An Overlooked Way To Test For Vitamin D - Dominick Hussey

An Overlooked Way To Test For Vitamin D

Vitamin D is critical for health. It promotes calcium absorption in the gut and helps maintain calcium and phosphate levels in the blood. This, in turn, enables proper bone health and protects against osteoporosis, rickets, and fracture; but it also plays a number of other important roles in the body, including regulating cell growth, neuromuscular function, and immune function. So using an accurate measure to test for vitamin D is important.

The most common blood marker used to determine vitamin D status is 25(OH)D, and the reference range for this marker in the United States is 30 ng/ml to 100 ng/ml. This converts to 75 nmol/l to 250 nmol/l in Canada.

The problem with this range is that 25-D is not the biologically active form of vitamin D and is thus not the best marker for biological vitamin D activity. That means it’s possible for someone to have a normal 25-D level and still be biologically deficient.

In this article, I’m going to talk to you about an often overlooked lab marker, parathyroid hormone, or PTH, which more accurately diagnoses vitamin D deficiency. Armed with this information, you will better equipped to test for vitamin D deficiency.

How I discovered PTH?

I learned about using PTH to test for vitamin D while doing some training with Chris Kresser, a Functional Medicine Practitioner and one of the sharpest people I follow in the functional medicine space.

Why use PTH to test for Vitamin D?

The conversion of 25-D, the inactive form of vitamin D, to 125-D, or calcitriol, the active form, is tightly regulated by parathyroid hormone. Parathyroid hormone increases calcitriol formation and thus increases serum calcium by acting on the kidneys and bone.
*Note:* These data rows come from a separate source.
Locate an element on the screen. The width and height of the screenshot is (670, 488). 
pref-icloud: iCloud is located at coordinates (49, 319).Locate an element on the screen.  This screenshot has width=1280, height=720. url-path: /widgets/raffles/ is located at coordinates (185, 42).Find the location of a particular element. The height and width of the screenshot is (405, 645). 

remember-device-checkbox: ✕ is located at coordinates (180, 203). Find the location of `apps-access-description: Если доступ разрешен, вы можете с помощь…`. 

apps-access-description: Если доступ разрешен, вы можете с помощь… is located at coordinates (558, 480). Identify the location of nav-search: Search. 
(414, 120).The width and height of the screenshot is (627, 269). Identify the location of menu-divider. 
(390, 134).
Generally speaking, PTH levels will be high when vitamin D is low, since the body is producing more PTH to increase calcitriol formation, and PTH levels will be low when vitamin D levels are sufficient because of negative feedback of vitamin D suppressing PTH output.
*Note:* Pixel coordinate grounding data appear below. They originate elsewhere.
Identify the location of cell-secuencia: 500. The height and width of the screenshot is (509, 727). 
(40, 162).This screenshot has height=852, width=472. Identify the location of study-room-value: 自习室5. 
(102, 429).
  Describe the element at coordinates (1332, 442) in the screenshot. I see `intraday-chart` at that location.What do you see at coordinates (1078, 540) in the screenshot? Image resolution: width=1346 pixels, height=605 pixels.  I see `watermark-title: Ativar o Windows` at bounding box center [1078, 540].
What is an optimal range for PTH?

The typical PTH lab reference range is between 10 and 65 pg/ml. That’s what’s considered normal.

A study of vitamin D-suppressing effects of PTH showed the greatest effect when PTH was over 49. In that situation, taking vitamin D reduced PTH by 21 pg/ml. With PTH at a baseline of 38 to 49, taking vitamin D reduced PTH by 17 pg/ml, and with a baseline, PTH of 6 to 38, taking vitamin D only dropped PTH by 2 pg/ml.

So what does all of this mean?

If you have a 25-D level of 35 ng/ml (87 nmol/l), that would technically be normal according to the reference range. But if your PTH is 50, you can be fairly certain that you are biologically deficient despite having a normal 25-D level.

If your PTH is 35, it’s less clear, but since her 25-D is at the bottom of the range, supplementing with vitamin D until your PTH drops below 30 is probably still a good idea in those situations.

Why would a person with normal 25-D levels be biologically deficient?

We now know that there are several factors that affect the biological activity of vitamin D. These include:

  • Ethnicity and genetics, which impact the conversion of 25-D (the inactive form) to calcitriol, or 125-D (the active form);
  • Inflammation and obesity, which reduce the conversion of sunlight to vitamin D; and
  • Gut health, which affects the absorption of orally consumed vitamin D, among others.

These factors can sometimes explain seemingly unusual findings like seeing someone with a 25-D of 112 nmol/l, which is well within the normal range, but then a PTH that’s 55, which is well above 30, which is the level that indicates maximal suppression of PTH by vitamin D.

How using PTH helped a client?

I had one patient like this. He was overweight and had Rheumatoid arthritis. When I supplemented him with vitamin D and also got him more sun exposure, his 25-D went up to 150 nmol/l and his PTH went down to 32. I now include serum PTH in my basic blood chemistry work up with new patients because I find it so helpful in this regard.

Conclusion

Okay, let’s review what we’ve covered in this article.

25-D is the most commonly measured marker of vitamin D status, but it’s not a good indicator of biological vitamin D activity, and it can miss a lot of people who are deficient.

Serum parathyroid hormone reflects biological vitamin D activity and can be used to catch people who are deficient in vitamin D who would otherwise be missed.

A PTH level below 30 indicates that the patient is not deficient in vitamin D, whereas a PTH value above 30 suggests that the person may be biologically deficient even if their 25-D levels are in the reference range.

 

Disclaimer

This article is not intended to provide medical advice, diagnosis or treatment.